I’m an artist and experimental musician, primarily. I like to do a lot
of things. For a long time I was mainly doing minicomics, but the
zines I’ve been putting together lately are combination comics,
written commentary and photo-collages. I want all those elements to
flow together into the overall mood of the story I’m telling. I want
the “Living In La La Land” zines to merge a landscape that’s both the
external place where I am (New York City) and my personal
consciousness when going through the experiences I’m recounting.

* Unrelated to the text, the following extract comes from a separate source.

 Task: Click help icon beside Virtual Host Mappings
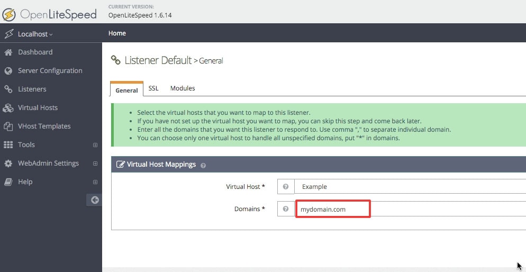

I can’t remember cuz I’m old (LOL). No, it’s hard to pinpoint because
it seems like zines were always around and part of what I was
interested in. You’d go into a record store and there would be a rack
of zines, primarily music ones but also more eclectic or personal
stuff that people had made and put in there on consignment. Same with
comic stores, there’d be a section for self-published minicomics in
the better ones.
I think anytime a person uses zines as a forum to explore ideas that
are important to or within the feminist movement, and adds their voice
to it, that’s feminist zine making. I think in mine the feminism
appears in a very implicit way. It’s autobiographical and therefore
has a “the personal is political” approach. In that way it encompasses
issues of feminism, or touches on issues regarding schizoaffective
disorder, physical disability, or issues with housing & the police and
such, and trying to live a creative life through it all because these
are the things my husband and I are dealing with. There are also some
less-than-glorious moments of conflict; there’s one page where this
very yuppie-ish woman shoved my husband out of the way to get to a
cab, which is very much ablism on her part, and I fly into an
“episode” and begin attacking the cab and calling her a
not-very-feminist word o_0. So you’re looking at this intersection of
ablism, mental health issues, and some of my own gender baggage coming
out in the heat of the moment. But it would have been disingenuous to
wash over that, to not look at where sexism can become internalized
even in someone who has consciously taken an interest in feminism.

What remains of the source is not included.